One band inspired by John Mayall’s Bluesbreakers would’ve undoubtedly been The Rolling Stones, and it wasn’t lost on them just how much change was afoot. From the get-go, more so than basically all their peers, there was a realisation among Brian Jones and his cronies that the times were a-changing fast. They quickly looked to reconcile this in their work.
However, it takes time and maturity to truly purify what’s happening in the world into a rock ‘n’ roll song. They achieved this with totality in 1969 with their anthemic masterpiece, ‘Gimme Shelter’. It’s a track that Mayall picked out as his favourite by the Stones when asked by Louder Sound. “That song resonates with me because it’s current to what was going on in the 1960s,” he said. “The Stones were very focused on the social troubles of that era, and, sadly, the world hasn’t changed too much since then.”
Eternally cinematic, it’s the perfect rock anthem that reflects the stormy day on which it was written, in every sense. Housed as the adrenalising opener on Let it Bleed, the thunderous effort became part of the wider backdrop to the dark days of the Vietnam War. Thus, within its melodic maelstrom and the iconic sound modelled on Chuck Berry’s old electric-acoustic sound is a sense of prescient vitality. Much like that electro-acoustic collision, there is something primal yet mystic about the track.
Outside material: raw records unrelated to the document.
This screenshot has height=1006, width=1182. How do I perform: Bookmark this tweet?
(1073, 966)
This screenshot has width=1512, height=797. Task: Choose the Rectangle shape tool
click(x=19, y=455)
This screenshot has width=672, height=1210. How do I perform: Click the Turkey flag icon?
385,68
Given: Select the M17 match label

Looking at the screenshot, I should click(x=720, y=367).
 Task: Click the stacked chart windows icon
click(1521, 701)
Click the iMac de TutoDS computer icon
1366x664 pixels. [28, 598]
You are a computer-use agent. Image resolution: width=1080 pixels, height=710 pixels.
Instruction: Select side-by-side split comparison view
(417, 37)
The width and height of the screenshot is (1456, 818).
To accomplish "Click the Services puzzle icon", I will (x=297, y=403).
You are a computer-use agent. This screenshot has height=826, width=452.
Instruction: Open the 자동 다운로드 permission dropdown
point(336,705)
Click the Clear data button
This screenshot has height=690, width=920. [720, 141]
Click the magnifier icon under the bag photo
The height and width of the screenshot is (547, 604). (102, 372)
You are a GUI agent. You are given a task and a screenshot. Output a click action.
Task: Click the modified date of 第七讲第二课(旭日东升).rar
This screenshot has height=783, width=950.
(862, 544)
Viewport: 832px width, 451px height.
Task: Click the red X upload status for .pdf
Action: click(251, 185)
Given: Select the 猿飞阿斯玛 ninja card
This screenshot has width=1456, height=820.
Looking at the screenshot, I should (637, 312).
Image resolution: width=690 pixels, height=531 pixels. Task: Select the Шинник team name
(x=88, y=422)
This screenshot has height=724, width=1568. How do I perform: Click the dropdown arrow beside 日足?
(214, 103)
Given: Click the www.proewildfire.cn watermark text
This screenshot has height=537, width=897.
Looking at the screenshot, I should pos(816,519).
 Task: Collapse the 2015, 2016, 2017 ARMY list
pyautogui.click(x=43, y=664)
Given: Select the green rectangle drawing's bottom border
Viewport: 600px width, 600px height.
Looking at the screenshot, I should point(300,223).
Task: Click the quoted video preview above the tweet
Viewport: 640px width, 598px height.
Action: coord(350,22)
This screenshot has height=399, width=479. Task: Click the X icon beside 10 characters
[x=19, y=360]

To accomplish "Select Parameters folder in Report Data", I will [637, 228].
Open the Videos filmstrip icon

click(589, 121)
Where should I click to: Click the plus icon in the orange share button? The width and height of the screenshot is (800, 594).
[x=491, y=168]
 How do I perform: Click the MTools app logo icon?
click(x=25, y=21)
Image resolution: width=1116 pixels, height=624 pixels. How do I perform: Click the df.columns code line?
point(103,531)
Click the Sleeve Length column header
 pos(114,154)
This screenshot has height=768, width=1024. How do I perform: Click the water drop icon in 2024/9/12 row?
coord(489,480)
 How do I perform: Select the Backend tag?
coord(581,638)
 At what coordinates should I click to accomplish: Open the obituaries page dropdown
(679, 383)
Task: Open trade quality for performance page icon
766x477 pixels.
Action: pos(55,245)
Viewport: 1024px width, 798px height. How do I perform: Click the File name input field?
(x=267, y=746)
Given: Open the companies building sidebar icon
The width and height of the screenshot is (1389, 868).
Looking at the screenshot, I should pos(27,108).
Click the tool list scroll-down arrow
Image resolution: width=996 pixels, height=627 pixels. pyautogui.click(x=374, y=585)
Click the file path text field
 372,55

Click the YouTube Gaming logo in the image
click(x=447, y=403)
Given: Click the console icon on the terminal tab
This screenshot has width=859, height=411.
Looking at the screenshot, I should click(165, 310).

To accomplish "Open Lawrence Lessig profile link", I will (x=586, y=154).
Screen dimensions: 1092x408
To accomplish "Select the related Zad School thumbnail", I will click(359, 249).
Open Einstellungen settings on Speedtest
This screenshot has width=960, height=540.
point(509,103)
When appraising the apocalyptic masterpiece, Mick Jagger himself recalled: “We thought, ‘Well, it’d be great to have a woman come and do the rape/murder verse,’ or chorus, or whatever you want to call it’. We randomly phoned up this poor lady [Merry Clayton] in the middle of the night, and she arrived in her curlers and proceeded to do that in one or two takes, which is pretty amazing.”
Citing the song as his own personal favourite, he continued: “She came in and knocked off this rather odd lyric. It’s not the sort of lyric you give everyone — ‘Rape, murder / It’s just a shot away’ — but she really got into it, as you can hear on the record. She joins the chorus. It’s been a great live song ever since.”
“It was a very moody piece about the world closing in on you a bit,” Jagger said of the track that now sadly has a remaining pertinence. “When it was recorded, early ’69 or something, it was a time of war and tension, so that’s reflected in this tune”. There is a sense of ordered chaos that perfectly tapped into the social unrest of the era, but in the biblical incantation there is also a sense of hope; no wonder it is also Martin Scorsese’s favourite Stones anthem.
For Mayall, perhaps the appeal also lay in the fact it was both firmly grounded in the blues but decidedly futurist. Although it arose shortly after he was fired and was released a matter of months after his death, the song seems to capture Brian Jones’ defiant vision for the band. It’s young fellows simply saying, ‘there is something happening here, and that much is very clear’.
Even now, the song is spookily apocalyptic and filled with the frenzied air of rock ‘n’ roll at its most fierce. No song has made a simple C♯ Minor progression stretch further.